When the State and the Washington State Patrol Troopers Association were unable to reach an agreement on a new contract, their disputes were referred to an arbitrator. The Arbitrator’s award included wage increases effective July 1, 2009, January 1, 2010, July 1, 2010, and January 1, 2011. When the Governor submitted her budget for the July 1, 2009 biennium to the Legislature, she did not include a request for the funds necessary to implement the wage increases awarded by the Arbitrator. The Association responded by filing an unfair labor practice complaint alleging that the State breached its obligation to bargain in good faith and interfered with the Association’s rights.
Adopting the decision of a hearing’s examiner, Washington’s Public Employment Relations Commission agreed with the Association, and found that the State had committed an unfair labor practice. The State argued that the arbitration statute was ambiguous, and that the true intent of the legislation did not require the governor to submit a request to the Legislature for funds to implement the arbitration award. The Commission found that “it is neither necessary nor appropriate to engage in a statutory construction analysis in this case. When interpreting a statute the Commission administers, the Commission gives the statute its plain and ordinary meaning unless the statute is ambiguous. In this case, the statute is clear on its face. Its meaning demonstrates no ambiguity and it is not susceptible to more than one reasonable meaning.
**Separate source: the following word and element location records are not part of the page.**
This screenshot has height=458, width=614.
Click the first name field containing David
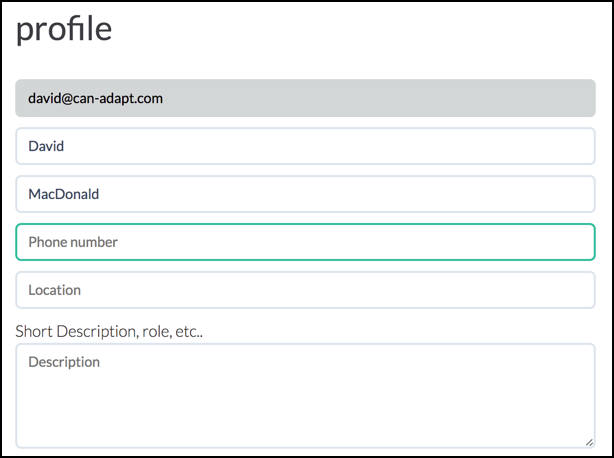tap(305, 146)
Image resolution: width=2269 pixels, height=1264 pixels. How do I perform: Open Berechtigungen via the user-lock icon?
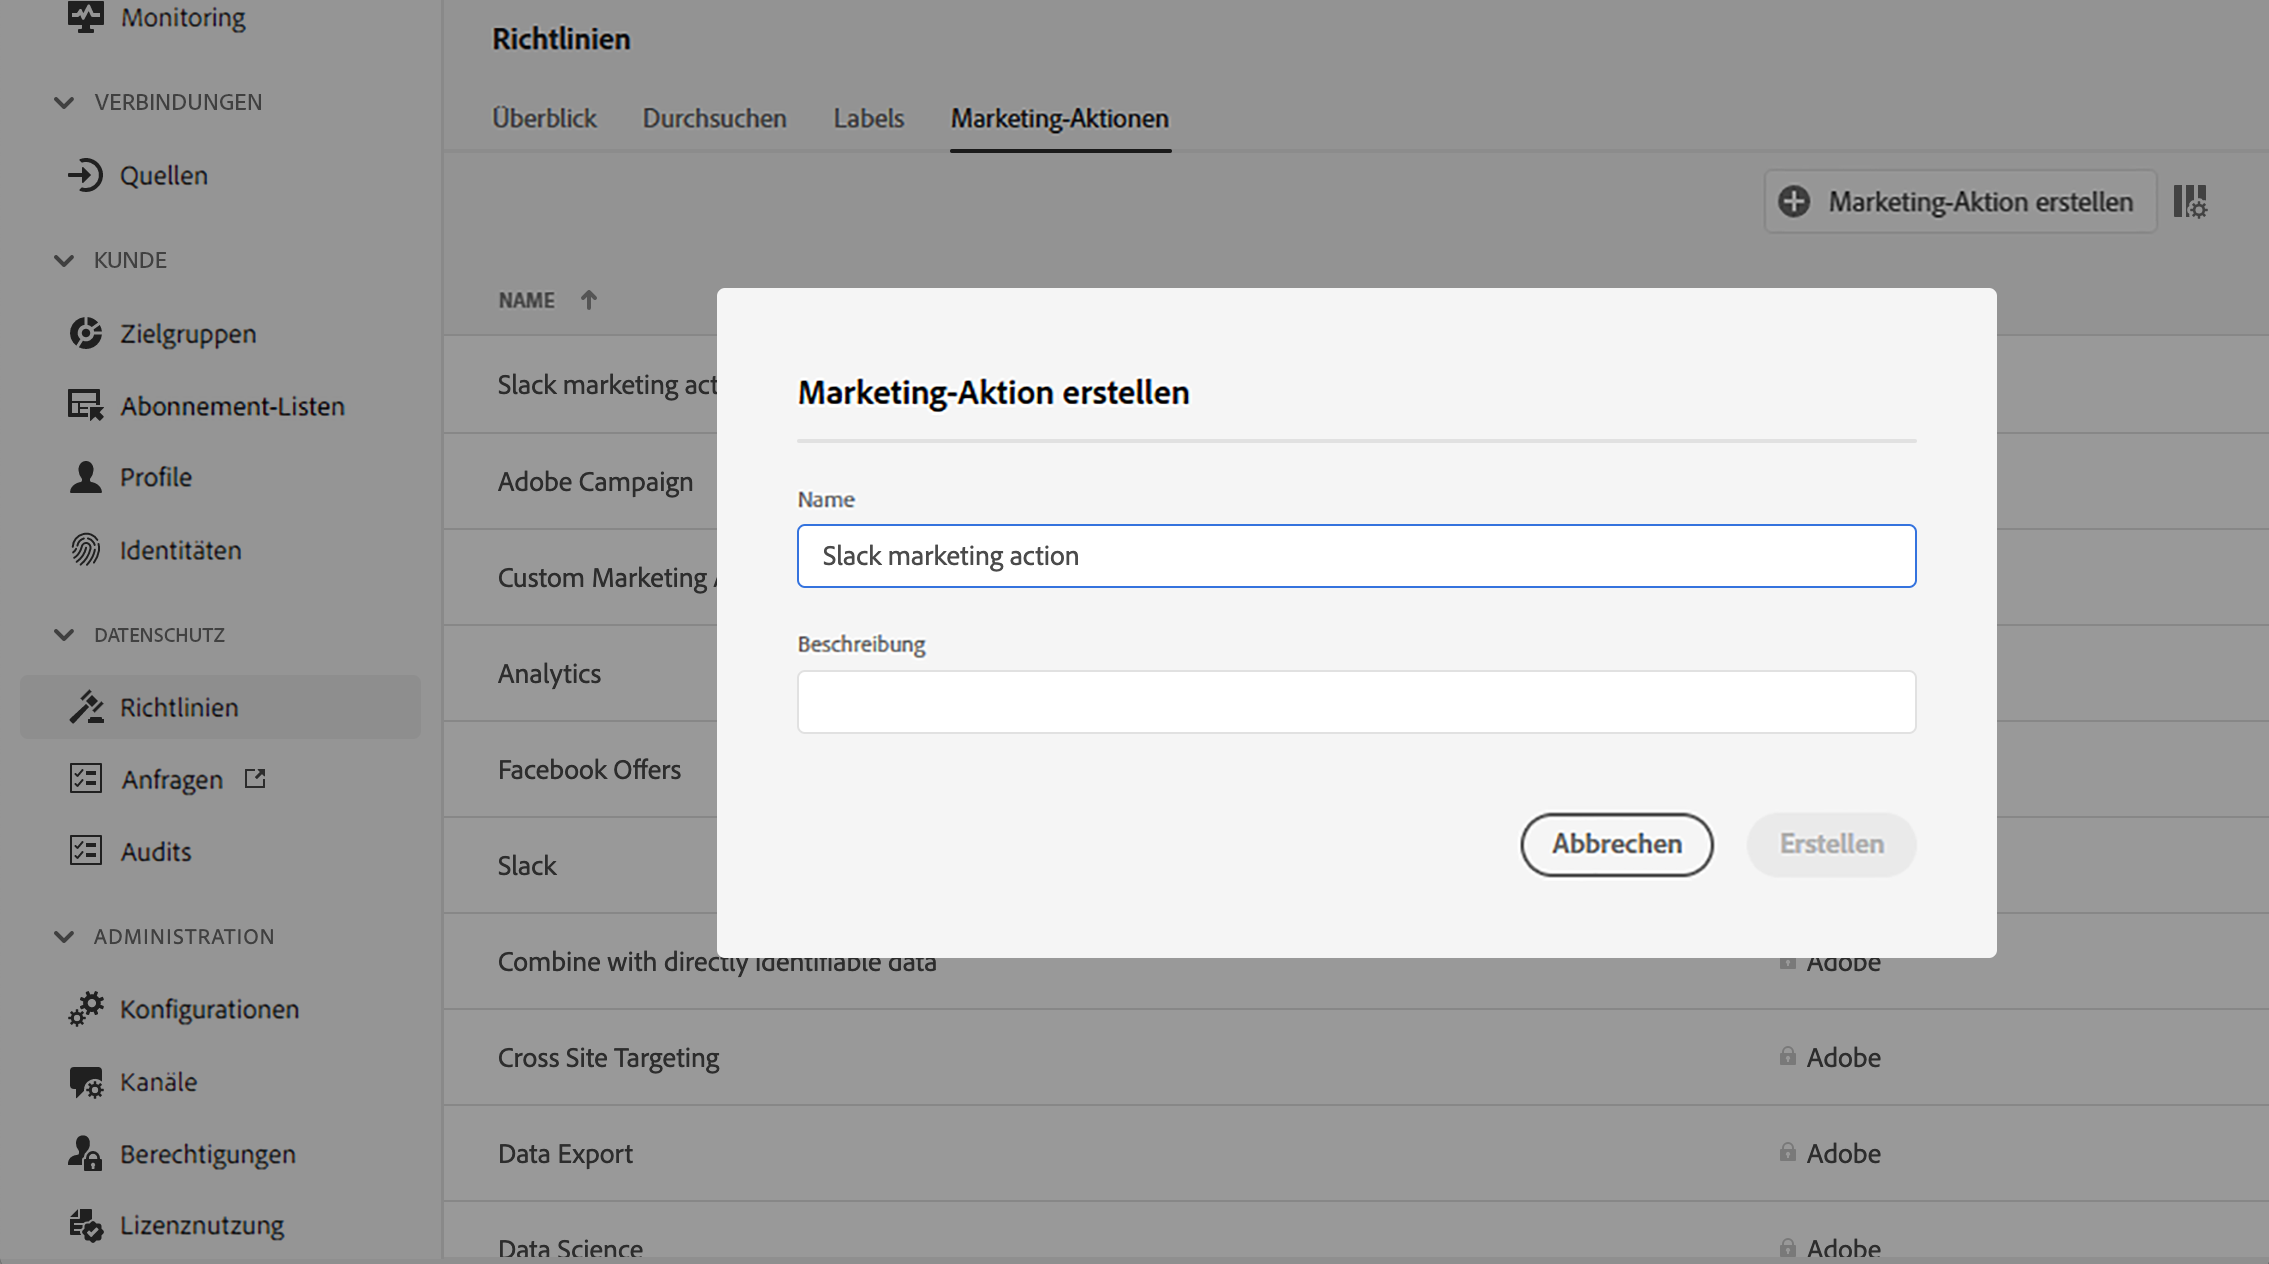(85, 1154)
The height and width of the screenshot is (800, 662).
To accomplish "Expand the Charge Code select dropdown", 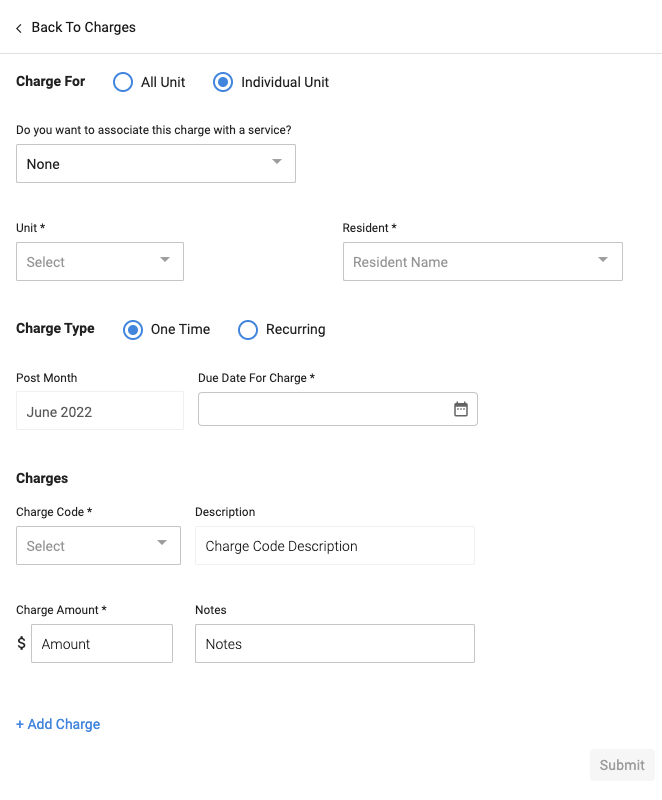I will 98,546.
“Provided certain conditions are met, the governor ‘shall submit a request for funds necessary to implement the wage and wage-related matters in the collective bargaining agreement or for legislation necessary to implement the agreement.’ While clearly and unequivocally obligating the governor to request the funds necessary to implement the wage increases awarded by the Arbitrator, this required action constitutes a key part of the statutory collective bargaining process. The governor’s failure to comply with the requirement constitutes a refusal to bargain.”
The State also argued that the use of the word “shall” in the statute did not mean the equivalent of “must,” but that “the Legislature employed the word ‘shall’ in a permissive sense.” The Commission disagreed, finding that nothing in the state law suggested “the Legislature intended ‘shall’ to convey anything other than a mandatory obligation. Other provisions within the collective bargaining law include the word ‘may’ in addition to ‘shall,’ demonstrating that the Legislature draws a distinction between mandatory and discretionary provisions.”
Washington State Patrol Troopers Association v. State of Washington, Decision 10313A-PECB (Wash. PERC 2009).